「橋本君輝昭に捧ぐ」司馬遼太郎の弔辞【4】

君は忠恕の二字に盡く

日本の近代国家に疑問

学生の徴兵猶予の恩典取り消し、いわゆる文化系学徒動員により入営の日が近づいて「どうせ死ぬのなら」と先輩や悪友に連れられて遊郭へ連れていってもらったという話を聞いたことがある。こんなことで、何のために死ぬのか、わかるはずがありません。今、その当時を振り返ると何だかむなしくて、かといってやることがない青春だったと司馬さんは回顧しています。


写真は、橋本組社長柳沢ゆきひこさん提供。


昭和18年(1943)9月、20歳。仮卒業で学徒出陣。兵庫県加古川の戦車第十九連隊に入営。ここで司馬さんと橋本さんは寝台戦友の仲になるわけですが、入営は本籍地の最寄りの連隊に配属されていたらしく、弓削島(愛媛県上島町)から東京商大(一ツ橋大)に在学中だった従兄弟は香川県丸亀の善通寺連隊に入営、初年兵教育を受けています。学徒兵は幹部候補生といわれる見習士官の道を選んだが古年次兵にいじめられ短期間で鍛え上げられました。

 

司馬さんは昭和19年4月、初年兵教育が終って満州の四平の戦車学校に送り込まれます。東京の機甲整備学校や千葉の戦車学校と同じ陸軍戦車の下級指揮官養成所です。同年12月には同校を卒業。

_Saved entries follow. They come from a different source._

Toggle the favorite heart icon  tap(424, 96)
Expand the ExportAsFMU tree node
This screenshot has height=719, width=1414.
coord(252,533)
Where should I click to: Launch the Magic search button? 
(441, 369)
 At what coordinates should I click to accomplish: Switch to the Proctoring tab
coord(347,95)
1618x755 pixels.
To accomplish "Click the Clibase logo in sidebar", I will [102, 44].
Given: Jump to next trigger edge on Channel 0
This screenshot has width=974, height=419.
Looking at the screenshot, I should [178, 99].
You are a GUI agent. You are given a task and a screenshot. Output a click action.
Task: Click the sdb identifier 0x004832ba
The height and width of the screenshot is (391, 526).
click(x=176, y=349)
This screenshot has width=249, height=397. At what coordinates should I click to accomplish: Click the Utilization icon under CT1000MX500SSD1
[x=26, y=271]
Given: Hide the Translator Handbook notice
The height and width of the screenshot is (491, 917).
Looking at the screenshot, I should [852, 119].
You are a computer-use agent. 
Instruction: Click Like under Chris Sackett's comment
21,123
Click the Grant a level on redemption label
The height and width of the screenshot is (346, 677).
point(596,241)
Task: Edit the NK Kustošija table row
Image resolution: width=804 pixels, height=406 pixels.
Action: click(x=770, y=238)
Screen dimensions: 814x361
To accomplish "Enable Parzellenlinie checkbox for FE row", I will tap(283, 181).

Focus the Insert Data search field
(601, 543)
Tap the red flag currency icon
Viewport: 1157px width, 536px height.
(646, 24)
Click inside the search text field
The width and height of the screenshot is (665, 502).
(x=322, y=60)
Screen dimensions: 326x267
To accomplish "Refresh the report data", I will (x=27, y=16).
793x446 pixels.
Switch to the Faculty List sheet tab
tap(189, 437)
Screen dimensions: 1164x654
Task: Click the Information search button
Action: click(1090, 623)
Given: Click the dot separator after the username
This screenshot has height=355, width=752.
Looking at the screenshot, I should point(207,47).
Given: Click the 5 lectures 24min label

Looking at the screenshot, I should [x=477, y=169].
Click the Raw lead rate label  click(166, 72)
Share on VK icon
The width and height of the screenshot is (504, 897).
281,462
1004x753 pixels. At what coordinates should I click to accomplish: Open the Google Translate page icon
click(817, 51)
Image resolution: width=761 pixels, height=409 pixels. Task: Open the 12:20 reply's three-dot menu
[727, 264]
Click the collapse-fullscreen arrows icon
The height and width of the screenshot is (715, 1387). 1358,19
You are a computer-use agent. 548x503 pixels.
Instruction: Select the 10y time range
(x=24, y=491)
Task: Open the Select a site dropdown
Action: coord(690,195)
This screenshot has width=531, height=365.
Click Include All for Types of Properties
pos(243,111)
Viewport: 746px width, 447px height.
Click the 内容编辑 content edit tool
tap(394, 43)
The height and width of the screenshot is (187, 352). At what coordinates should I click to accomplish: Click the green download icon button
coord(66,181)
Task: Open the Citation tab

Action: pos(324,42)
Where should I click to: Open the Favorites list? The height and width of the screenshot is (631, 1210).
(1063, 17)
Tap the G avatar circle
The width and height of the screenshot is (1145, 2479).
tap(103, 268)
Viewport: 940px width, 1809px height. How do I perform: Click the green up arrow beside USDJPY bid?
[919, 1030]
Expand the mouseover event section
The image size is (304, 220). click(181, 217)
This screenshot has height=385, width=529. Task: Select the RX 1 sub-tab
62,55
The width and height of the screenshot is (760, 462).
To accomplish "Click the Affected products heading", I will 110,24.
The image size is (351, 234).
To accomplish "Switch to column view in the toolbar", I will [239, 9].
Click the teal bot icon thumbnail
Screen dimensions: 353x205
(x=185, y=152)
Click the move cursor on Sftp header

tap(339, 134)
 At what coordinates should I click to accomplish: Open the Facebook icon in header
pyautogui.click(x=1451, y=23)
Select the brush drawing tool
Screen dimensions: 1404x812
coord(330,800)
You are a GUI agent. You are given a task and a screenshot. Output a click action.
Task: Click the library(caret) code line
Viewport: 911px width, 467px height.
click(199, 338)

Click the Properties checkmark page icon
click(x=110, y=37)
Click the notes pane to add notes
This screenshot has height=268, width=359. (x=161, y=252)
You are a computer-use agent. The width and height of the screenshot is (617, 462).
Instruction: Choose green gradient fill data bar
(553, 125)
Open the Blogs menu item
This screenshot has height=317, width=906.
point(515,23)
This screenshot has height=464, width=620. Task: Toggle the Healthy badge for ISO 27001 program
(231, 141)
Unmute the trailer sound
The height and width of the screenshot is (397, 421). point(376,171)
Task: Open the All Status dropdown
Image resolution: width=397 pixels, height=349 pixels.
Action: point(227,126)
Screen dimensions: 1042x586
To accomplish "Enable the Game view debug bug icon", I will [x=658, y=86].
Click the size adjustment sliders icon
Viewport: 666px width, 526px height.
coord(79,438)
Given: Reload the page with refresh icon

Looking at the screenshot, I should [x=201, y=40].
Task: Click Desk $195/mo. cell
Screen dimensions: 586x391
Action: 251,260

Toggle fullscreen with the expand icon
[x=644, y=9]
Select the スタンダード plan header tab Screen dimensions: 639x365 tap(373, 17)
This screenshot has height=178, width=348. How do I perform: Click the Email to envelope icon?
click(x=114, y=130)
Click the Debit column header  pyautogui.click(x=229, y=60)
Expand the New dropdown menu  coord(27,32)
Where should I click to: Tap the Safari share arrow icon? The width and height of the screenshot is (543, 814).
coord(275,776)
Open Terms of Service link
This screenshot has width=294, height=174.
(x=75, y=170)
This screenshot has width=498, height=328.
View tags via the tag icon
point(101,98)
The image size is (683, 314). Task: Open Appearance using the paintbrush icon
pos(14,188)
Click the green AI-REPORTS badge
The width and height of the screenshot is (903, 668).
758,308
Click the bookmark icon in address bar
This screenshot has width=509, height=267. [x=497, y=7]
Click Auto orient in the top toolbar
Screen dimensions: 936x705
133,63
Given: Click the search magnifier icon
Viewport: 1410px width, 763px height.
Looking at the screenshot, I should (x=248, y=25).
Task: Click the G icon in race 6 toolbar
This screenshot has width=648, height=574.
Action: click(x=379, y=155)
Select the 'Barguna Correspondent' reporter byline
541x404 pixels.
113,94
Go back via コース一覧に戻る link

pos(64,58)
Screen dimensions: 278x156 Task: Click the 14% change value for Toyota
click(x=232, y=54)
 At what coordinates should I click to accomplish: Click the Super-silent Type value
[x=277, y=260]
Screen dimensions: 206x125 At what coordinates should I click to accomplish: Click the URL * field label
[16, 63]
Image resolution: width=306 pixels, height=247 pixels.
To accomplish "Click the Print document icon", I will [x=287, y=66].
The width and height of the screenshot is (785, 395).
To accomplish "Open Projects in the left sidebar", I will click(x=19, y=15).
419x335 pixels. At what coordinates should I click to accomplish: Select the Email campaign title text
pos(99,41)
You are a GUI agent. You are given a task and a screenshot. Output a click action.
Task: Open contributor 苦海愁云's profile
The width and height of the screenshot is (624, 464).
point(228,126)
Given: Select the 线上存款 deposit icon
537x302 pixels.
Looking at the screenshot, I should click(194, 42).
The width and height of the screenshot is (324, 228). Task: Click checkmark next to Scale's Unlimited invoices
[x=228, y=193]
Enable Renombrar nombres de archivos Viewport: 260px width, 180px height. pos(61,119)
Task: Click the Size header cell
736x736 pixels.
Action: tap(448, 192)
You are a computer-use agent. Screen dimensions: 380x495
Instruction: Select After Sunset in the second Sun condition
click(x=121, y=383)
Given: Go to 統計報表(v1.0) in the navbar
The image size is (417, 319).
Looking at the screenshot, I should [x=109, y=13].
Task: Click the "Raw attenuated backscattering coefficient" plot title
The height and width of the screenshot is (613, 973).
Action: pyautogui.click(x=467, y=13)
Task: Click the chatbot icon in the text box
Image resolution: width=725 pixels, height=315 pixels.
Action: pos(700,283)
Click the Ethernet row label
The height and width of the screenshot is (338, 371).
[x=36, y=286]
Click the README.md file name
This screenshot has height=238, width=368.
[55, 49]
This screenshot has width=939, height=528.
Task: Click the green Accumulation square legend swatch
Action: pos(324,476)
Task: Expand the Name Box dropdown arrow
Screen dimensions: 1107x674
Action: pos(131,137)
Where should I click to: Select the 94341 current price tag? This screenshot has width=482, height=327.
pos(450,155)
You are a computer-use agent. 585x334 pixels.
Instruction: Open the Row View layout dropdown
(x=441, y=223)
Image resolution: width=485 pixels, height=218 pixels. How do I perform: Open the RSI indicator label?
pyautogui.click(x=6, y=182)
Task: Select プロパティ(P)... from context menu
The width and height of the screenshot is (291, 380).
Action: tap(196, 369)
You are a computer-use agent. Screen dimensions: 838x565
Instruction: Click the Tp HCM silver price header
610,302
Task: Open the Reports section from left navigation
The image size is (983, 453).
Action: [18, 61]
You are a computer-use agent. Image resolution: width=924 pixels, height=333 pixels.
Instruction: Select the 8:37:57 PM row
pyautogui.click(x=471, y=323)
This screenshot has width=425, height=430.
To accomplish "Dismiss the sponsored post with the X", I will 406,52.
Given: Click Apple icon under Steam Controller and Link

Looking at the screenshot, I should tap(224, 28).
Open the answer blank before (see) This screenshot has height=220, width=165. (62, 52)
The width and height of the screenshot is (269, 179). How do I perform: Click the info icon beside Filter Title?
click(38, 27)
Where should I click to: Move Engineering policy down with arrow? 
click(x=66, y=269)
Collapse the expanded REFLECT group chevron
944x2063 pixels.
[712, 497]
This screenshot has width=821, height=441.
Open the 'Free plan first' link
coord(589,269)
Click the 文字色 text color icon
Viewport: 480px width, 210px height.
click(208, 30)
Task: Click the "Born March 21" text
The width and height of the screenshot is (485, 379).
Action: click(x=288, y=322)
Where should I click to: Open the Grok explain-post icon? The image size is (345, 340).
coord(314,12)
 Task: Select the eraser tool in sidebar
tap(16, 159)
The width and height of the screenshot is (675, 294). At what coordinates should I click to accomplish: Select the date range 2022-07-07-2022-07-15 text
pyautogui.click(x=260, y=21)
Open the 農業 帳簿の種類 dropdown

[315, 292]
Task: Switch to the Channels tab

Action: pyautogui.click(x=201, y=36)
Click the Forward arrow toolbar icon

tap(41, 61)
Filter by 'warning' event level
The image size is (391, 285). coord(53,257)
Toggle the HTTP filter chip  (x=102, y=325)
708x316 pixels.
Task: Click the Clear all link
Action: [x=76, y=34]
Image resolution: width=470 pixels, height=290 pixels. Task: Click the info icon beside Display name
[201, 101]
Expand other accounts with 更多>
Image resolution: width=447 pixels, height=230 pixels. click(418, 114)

見習士官として牡丹江(ぼたんこう)の戦車第一連隊に赴任します。対ソ用の戦車隊で陸上兵機の中でハイテクのかたまりのようなものですが「ソ連戦車の方がはるかに大きく、日本の国力に絶望的な思いをもって、初めて日本国家の近代性というものを『技術』の側面から考えるようになった」と述懐。

「これが歩兵ならば、運と勇敢さと用兵の妙によって、何とか敵に抵抗もできるかもしれない。しかし戦車隊は『物理的条件』だけで戦う兵隊だから、われわれは変な国に生まれてしまっているという、どうしようもない感じでした。日本の戦車隊は全戦線にわたって全滅したので、怖くなった陸軍は残り少なくなった戦車を関東平野の防衛のため呼び返したんですね。そんなことで、満州から釜山まで帰り新潟に入港。昭和20年(1945)内地に帰還、相馬ヶ原から栃木県佐野に移動、ここで終戦を迎えます。」=この項全集参照。